M10: Infrastructure-as-Code Security
A misconfigured S3 bucket or an open security group does not look like a vulnerability to SAST, but it is the single largest source of cloud breaches (per Verizon DBIR, year after year). IaC security catches these before they apply — at PR time, on the diff, in code review. This module covers the tools, the rule sets, and the operational pattern of shifting cloud-misconfig defense to the build.
Learning Objectives
By the end of this module you should be able to:
- Run Checkov / tfsec / Trivy IaC on every Terraform PR
- Distinguish a misconfiguration from a vulnerability and route findings to the right owner
- Set a baseline + override pattern that scales across teams
- Use OPA / Conftest for cross-tool policy-as-code
- Run pre-deploy diff scans (cfn-nag, kics, cloudformation-guard)

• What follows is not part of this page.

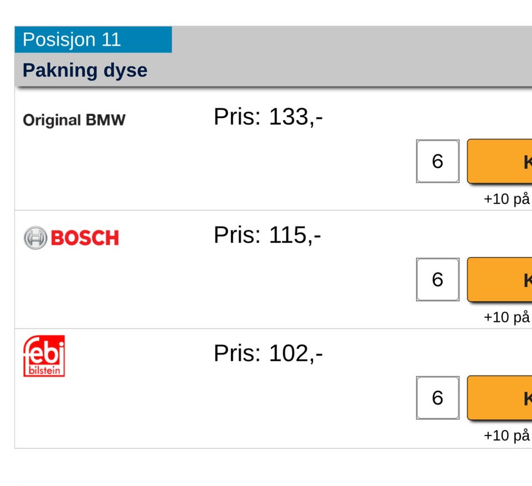The height and width of the screenshot is (486, 532).
Task: Click the Original BMW brand logo
Action: (x=74, y=120)
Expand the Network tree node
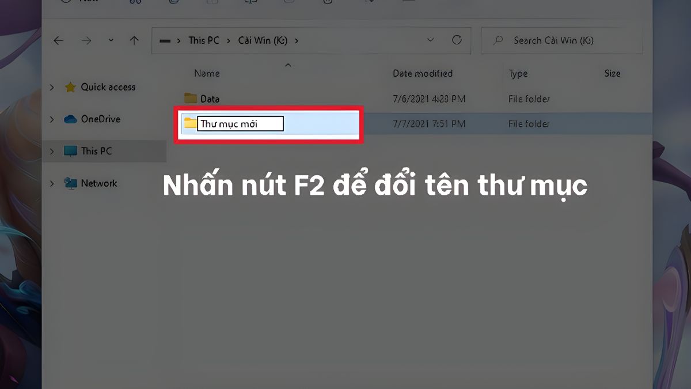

- Map IaC findings to CIS, NIST, and PCI controls
1. Why IaC Security Is a Separate Discipline
IaC is code, but it is not application code. The failure modes are different:
- SAST looks for code-level bugs (injection, weak crypto). IaC misconfigurations are not bugs in the usual sense — the Terraform is syntactically and semantically correct.
- SCA looks at third-party packages. IaC has packages (providers, modules), but the bigger issue is the cloud resource graph, not the provider code.
- DAST tests a running app. IaC defines what will be running, before it is.
A dedicated scanner understands cloud resource models: “this S3 bucket has public_read ACL,” “this security group allows 0.0.0.0/0:22,” “this IAM policy grants *:*.” The mapping from rule to misconfiguration is the value-add.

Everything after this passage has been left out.